Updated on August 25, 2015

Private equity financing is money invested in a business that is privately owned, and the investor actually takes an equity position in the company similar to equity partners. The capital that is available can have different sources such as institutional investors or private individuals willing to invest their wealth in exchange for a higher return on investment. There are plenty of opportunities available today for businesses needing business expansion capital.

Private investors are willing to invest their money in businesses because of the possible higher returns that can be earned compared to the traditional financial markets. A business funding category all its own, private equity funding does have some similarities to other private sources of funding like venture capital or angel investors. For example, all of these funding sources can be invested as startup funding or business expansion funding or even project funding. But private equity is typically given to businesses that have been in operation for while. There is no limit on how much is invested.

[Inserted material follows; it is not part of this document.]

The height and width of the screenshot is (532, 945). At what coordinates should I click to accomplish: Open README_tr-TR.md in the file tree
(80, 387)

Understanding the Criteria

A business must meet investor determined criteria before funding will be awarded. Private equity funders want as much assurance as possible that their investment will return the expected gains and that risk of loss is as low as possible. The goal of course is to earn a higher rate of return than could be earned in other markets like the stock market or by making business loans. The investors also want assurance that the money will be used per the agreement.

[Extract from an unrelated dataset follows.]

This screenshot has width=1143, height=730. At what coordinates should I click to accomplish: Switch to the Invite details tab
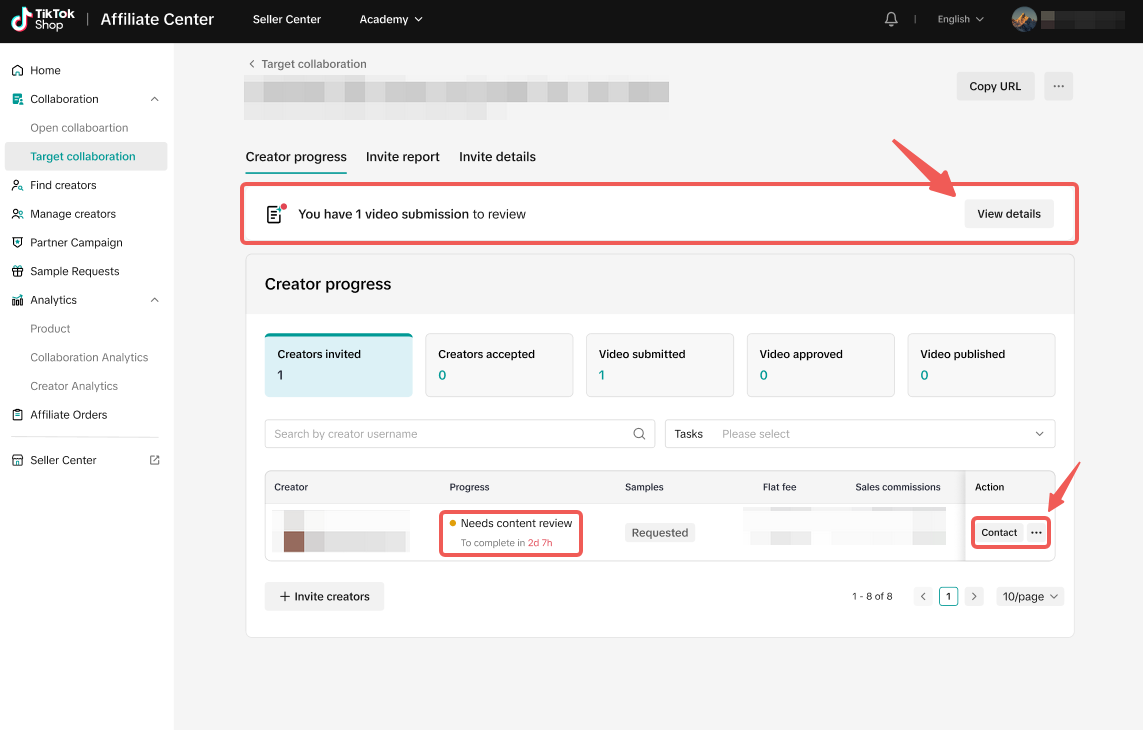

In other words, the investor must measure the amount of risk of loss involved in the financing and then compare it to the probability of gain. At that point a decision must be made as to whether the risk is acceptable.

The following is a brief list of the types of questions a potential investor will want answers to before approving private equity financing. The questions are all geared towards determining risk.

  • Who assumes the highest level of risk? Is it the business owners or the private equity investors?
  • Is the business seeking to expand or does it need startup funding?
  • Does the business have skilled management with proven success?
  • Does the size of the funding request make sense when compared to the size of the business and the expected use of funds?
  • Is there a well developed business plan that has been carefully prepared?
  • Is the marketing plan reasonable and fact based?
  • Does the business have a solid financial history?
  • Will the business accept investor restrictions?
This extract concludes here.